When I'm alone, I like to wear nothing but pajama bottoms and a bra and dance around my house with the music blaring as loud as I think I can put it without being evicted from my apartment.
I listen to Franz Ferdinand or Sam Roberts or Korn. Actually I listen to hundreds of bands/artists when I do this. It's different every time. But I can tell you I never listen to dance or club music when I do this. They don't play U2 at the fucking club.
I've been doing this for years and years... since I was like 10 probably. Except back when I was a little kid I'd lock myself in my bedroom and dance to backstreet boys haha.
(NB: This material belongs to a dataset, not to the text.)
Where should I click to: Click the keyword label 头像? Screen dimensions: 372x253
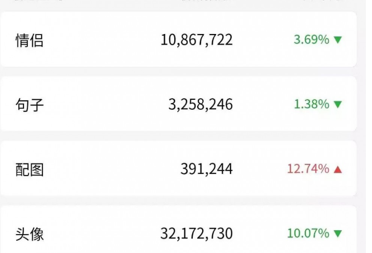tap(30, 235)
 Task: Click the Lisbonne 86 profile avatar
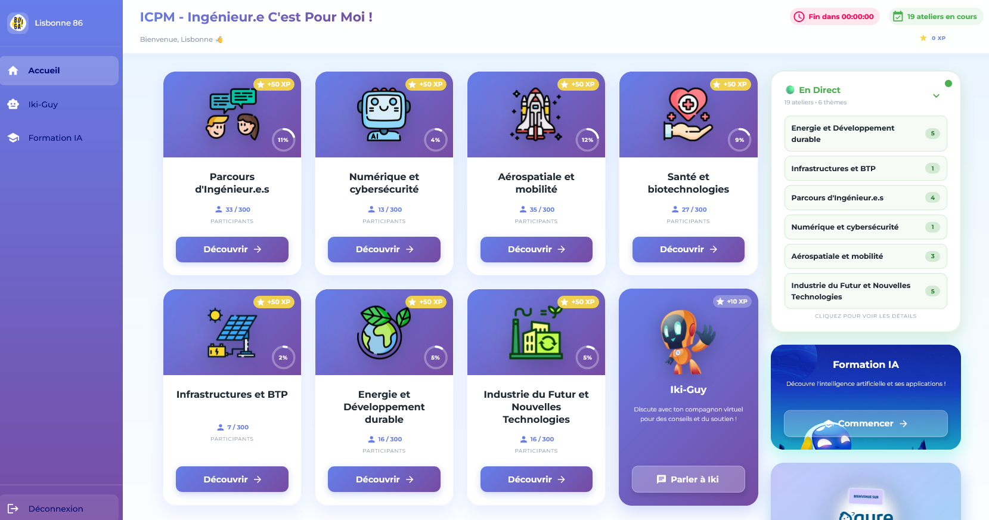coord(18,23)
One time in high school somebody from my school was driving by my house and she saw me dancing all weird in the living room. (When I dance by myself I am completely uninhibited!) This girl already hated me and made fun of me all the time and this just added more to her ammunition against me.
I remember her saying, "Oh she looks like she's having fun" and then throwing her head back and laughing her fat ass off because she thought I was the most retarded person on the planet.
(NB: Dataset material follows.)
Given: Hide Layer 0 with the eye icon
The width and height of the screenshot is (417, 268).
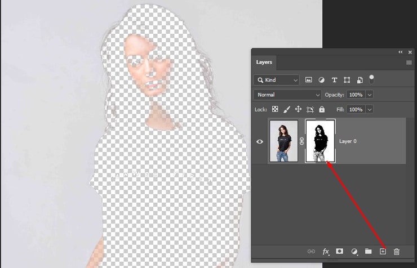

I wasn't mortified... I wasn't proud either. I was having fun though. I was having the best time ever. When I dance stupidly by myself I have an awesome time! It's so fun. I just do fucked up dance moves that only my cats witness.
I feel like myself.
But right now I feel like a loser. I feel like I did in high school: awkward and alone. A bunch of young interns at my work are all best friends for life and I'm envious because I'm not friends with anyone from work. I get along with everyone at work, but I mean, we don't do after work activities together because most of them are married with kids and have grey hairs.
They pick each other up from their houses... they go out for dinner... they go out for drinks... they make me fucking sick.
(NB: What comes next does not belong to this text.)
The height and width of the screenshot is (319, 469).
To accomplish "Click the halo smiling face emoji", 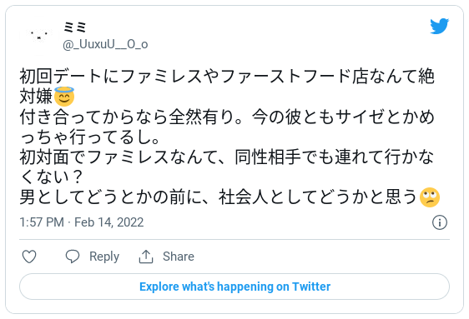I will point(64,97).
The logical thing to do would be to just wedge myself in there and start asking if I can come, or suggest something for us to do... you know, what normal people do.
Unfortunately, this is not an option for me. I'm too doubtful and pessimistic. Plus, I never hang out with this people from work and never have a reason to talk to them about work stuff because we don't work together ever.
I am pathetic. I know. I'm truly a loser. I'm just like I was in high school. So I'm dancing. I'm dancing my fucking heart right now and singing at the top of my lungs to Robbie Williams, Seal, and You Say Party We Say Die! I'm dancing and I am myself and I feel like myself.
I just wish I could let others see me in my natural habitat. I wish I wasn't so afraid to let others see the real me. I guess I just feel like the real me isn't good enough.
And is it good enough? I don't know. Maybe. Sometimes. I don't know.